January 6, 2022 by · Comments Off on Word-Of-the-Week #909: Learning 

Learningthe act of gaining knowledge.

Do you ever feel overwhelmed about the never-ending stream of information you are exposed to? Have you ever actively questioned information you have received?

This WOW by Steven Handel, “Be Careful of What You Let Enter Your Mind,” was originally sent in January 2020 and I found it to be a great re-read since the last two years have been filled with lots of information we never knew about. Some true and some false.

“In today’s world, we are constantly being exposed to new information in the media, news, articles, blogs, books, TV, movies, or conversations we have with others.

In many ways, this abundance of information allows us to reach a new level of education that wasn’t before possible. However, it can also lead to a lot of misinformation which can distort our views and beliefs.

One recent study shows that exposure to misinformation can be very “sticky” in our minds. Even if we are told afterwards that something we learned isn’t true, that misinformation still influences our future choices.

This is especially true if the misinformation we consume conforms to our pre-existing beliefs or if it’s something we have very little outside knowledge about.

For these reasons and many more, it’s important that you are careful of what you let enter your mind.

One of my favorite quotes is: “The illiterate of the 21st century will not be those who cannot read and write, but those who cannot learn, unlearn, and relearn.”Alvin Toffler

Due to a never-ending stream of new information and misinformation, we need to always be open to learning new things and adjusting our views in the face of this new evidence.

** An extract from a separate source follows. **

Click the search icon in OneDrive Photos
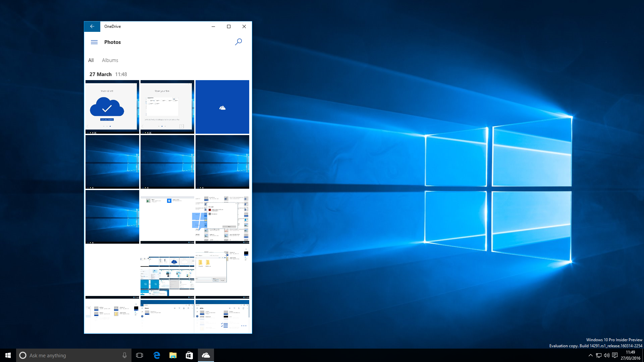644x362 pixels. tap(238, 42)
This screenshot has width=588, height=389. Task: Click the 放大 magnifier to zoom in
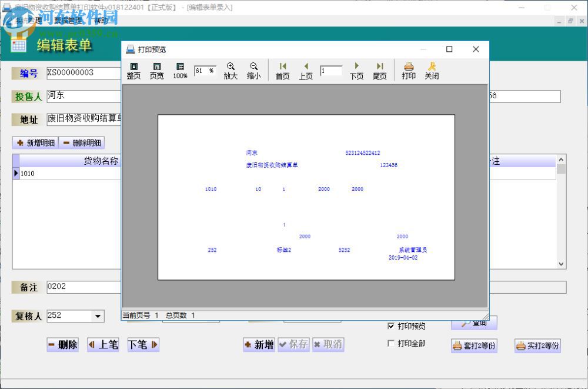[230, 69]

It’s really easy to find evidence for something that you agree with. It’s a lot harder to willingly seek information that could possibly prove you wrong. But this is often a necessary part of critical thinking.

In another study, it was found that the negative effects of misinformation can be diminished if we are critical of what we consume while we are consuming it.

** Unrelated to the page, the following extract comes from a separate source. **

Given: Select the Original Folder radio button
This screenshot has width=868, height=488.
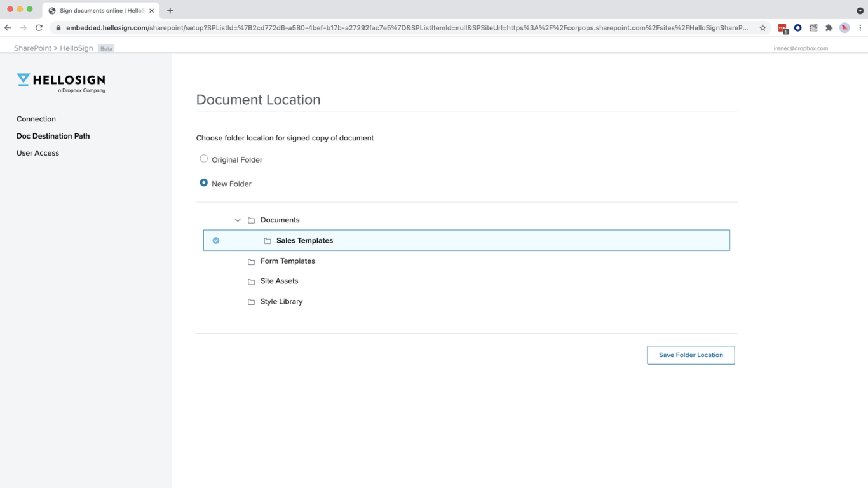Looking at the screenshot, I should click(x=204, y=159).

It’s important that you don’t just absorb information passively, but that you actively question everything you let enter your mind.

Whenever you find yourself learning something new, ask yourself:

  • How true is this?
  • What is the source of these claims?
  • What evidence do they have to support these views?
  • What evidence might go against supporting these views?
  • Do these views seem logical and rational?
  • What are other possible views that may be a better alternative?
  • Where can I do more research?

In a healthy and functioning mind, beliefs need to be flexible and open to change. We rarely have all the facts and evidence, so when we learn new things we have to be able to adapt.

Everything you let enter your mind can shape your consciousness and beliefs in some way, often times without us even realizing it. By taking a little more caution in what you let enter your mind, you can take greater control of how your consciousness is shaped.

Of course, you can’t monitor everything that enters your mind 24/7 – that would be impractical and a bit paranoid. At the same time, it may do you some good to cut certain things out of your life to minimize their negative influence on you.

At the end of the day, just pay a little more attention to what you let enter your mind and how it may be influencing you.”

This week’s focus is about learning. Are you open to receiving new information? Have you ever gotten misinformation? Are you open to learning new things and adjusting your views if they aren’t the same as your pre-existing beliefs?